Here’s the bottom line on President Obama’s budget: It’s a massive spending increase when what the country desperately needs is a plan for fiscal discipline.
According to the administration’s own projections, the federal budget deficit will fall no lower than $533 billion over the next ten years and the country will add an astounding $7 trillion to the national debt. And that’s not because the economy is expected to sputter indefinitely. Their estimates assume robust growth resumes in 2010 for good.
The reason the government will continue to run massive deficits under this budget plan is because President Obama is a world-class spender.
Forget the phony straw-man “baseline” they present (according to their accounting, they “cut” spending by nearly $1 trillion over ten years).
Let’s start with the baseline before they cook the books. It shows a ten-year (2010 to 2019) deficit of $1.6 trillion, with taxes of $37.6 trillion, spending of $35.8 trillion, and net interest costs of $3.4 trillion over that period (these numbers can be calculated—with some effort—from the bridge tables the administration provided).

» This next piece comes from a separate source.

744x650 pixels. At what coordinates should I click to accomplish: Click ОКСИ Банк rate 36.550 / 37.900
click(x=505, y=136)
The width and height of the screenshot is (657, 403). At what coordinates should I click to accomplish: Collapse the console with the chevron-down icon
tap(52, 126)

The Obama budget, however, spends $37.7 trillion over ten years, or $1.8 trillion more than the real baseline. And that doesn’t even count the health-care plan, which would add another $0.3 trillion (some of the $0.6 trillion in added health-care costs are offset with spending cuts).
All totaled, then, the Obama budget increases spending by about $2.1 trillion. Throw interest costs for all the new debt in and total outlays will go up by nearly $3.3 trillion over the coming decade.

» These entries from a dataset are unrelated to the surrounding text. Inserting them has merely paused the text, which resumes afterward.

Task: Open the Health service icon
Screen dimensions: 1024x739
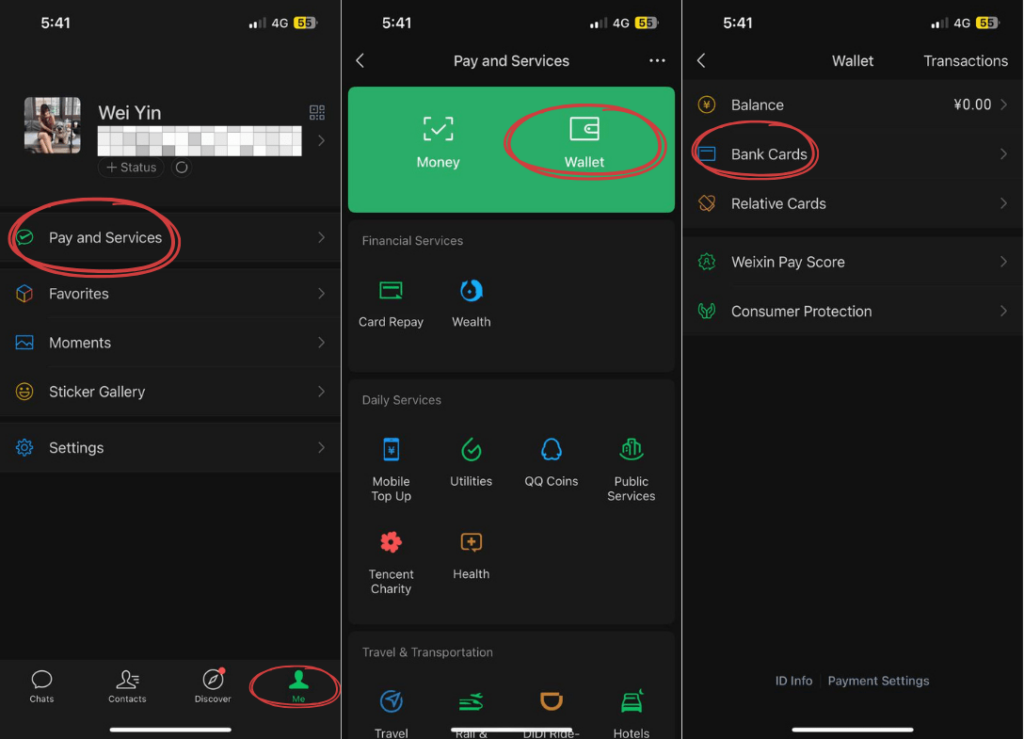Action: 471,543
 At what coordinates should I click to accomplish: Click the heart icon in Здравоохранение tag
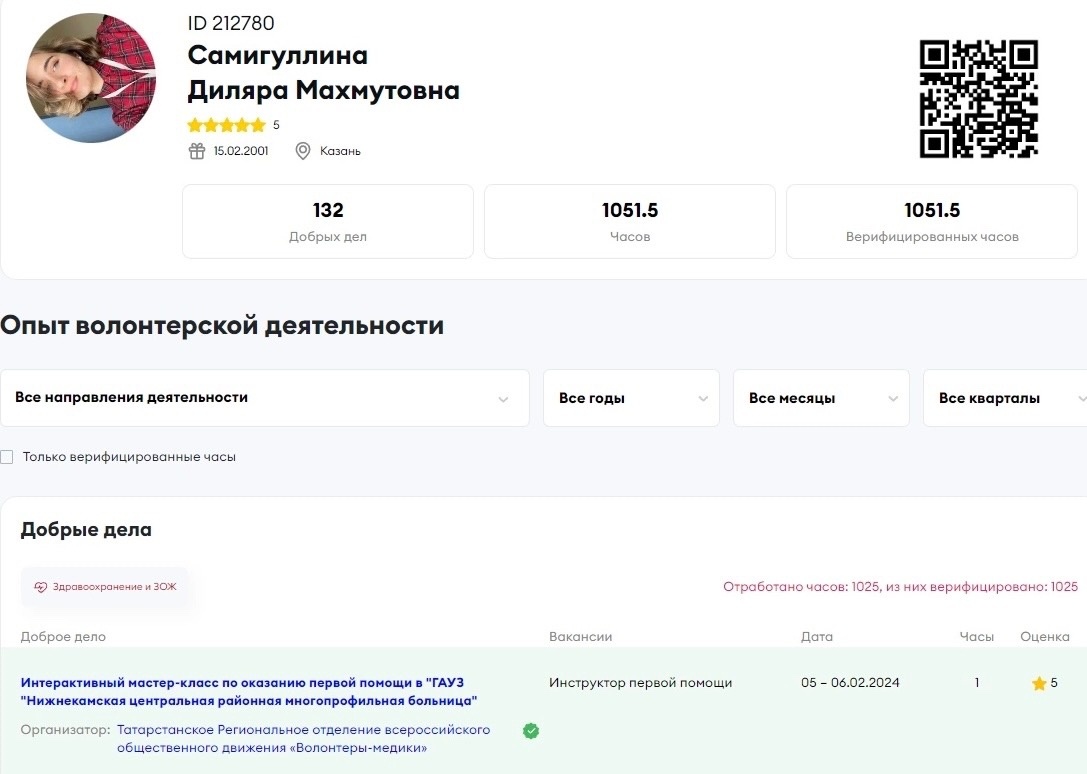41,587
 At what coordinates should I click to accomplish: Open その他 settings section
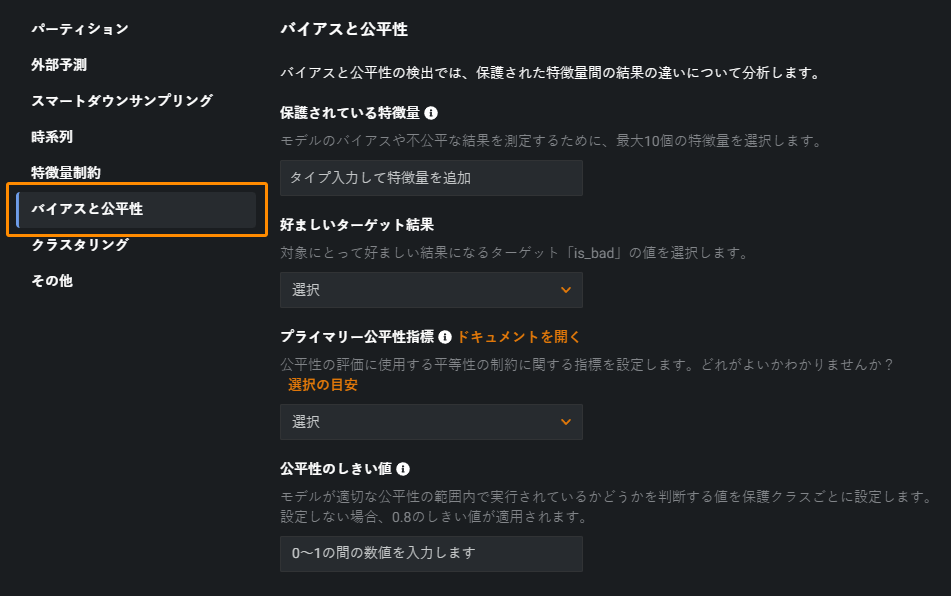click(x=52, y=281)
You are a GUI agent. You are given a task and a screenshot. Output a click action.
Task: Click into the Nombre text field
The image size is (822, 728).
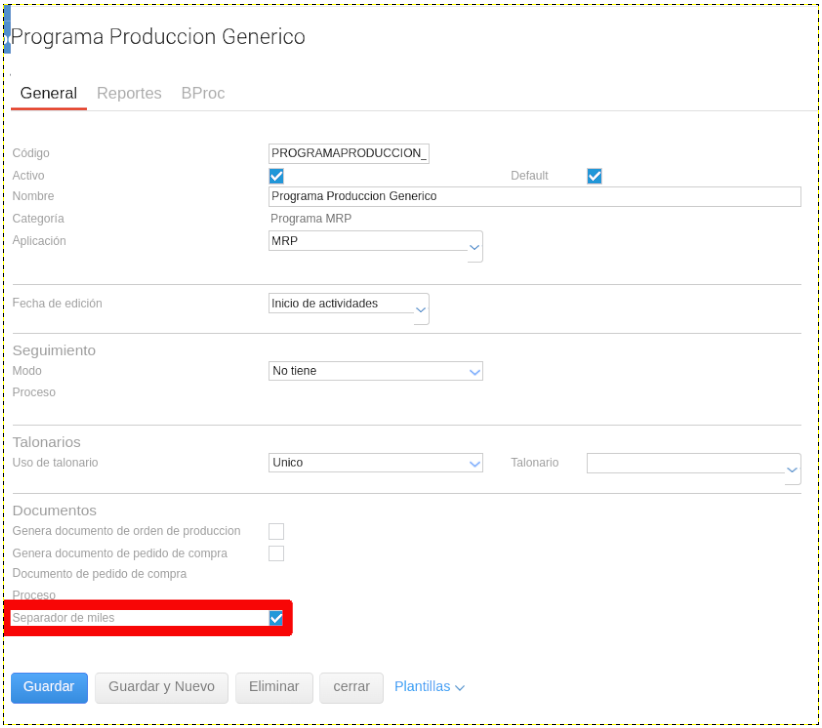click(534, 196)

Just as disturbing as the numbers are the policies. On health care, the administration is calling essentially the same play as they did on the “stimulus”: providing general principles which mean very little and handing off to Congress a pot of money to spend—in this case $634 billion over ten years. This is not a recipe for financial discipline or for using sound economic theory to inform program design.

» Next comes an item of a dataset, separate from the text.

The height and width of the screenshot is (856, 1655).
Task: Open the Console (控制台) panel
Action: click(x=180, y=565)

In his speech before Congress, the president implied that he had a plan to root out waste and inefficiency in health care which would solve our budgetary problems. Where is that plan? There are several cuts proposed in health care, mostly for insurers and drug companies, but spending on Medicare and Medicaid will still double from 2009 to 2019 in the Obama budget, and that’s before the inevitable spending increases associated with expanding insurance coverage. There is nothing offered that would come close to solving either our entitlement or health-care cost problem. Where does the administration think this plan will come from? Congress?
The president has repeatedly said he plans to stop kicking the can down the road. Now is the time for making tough choices, he scolds. But his budget makes no such choices, and Congress certainly won’t either.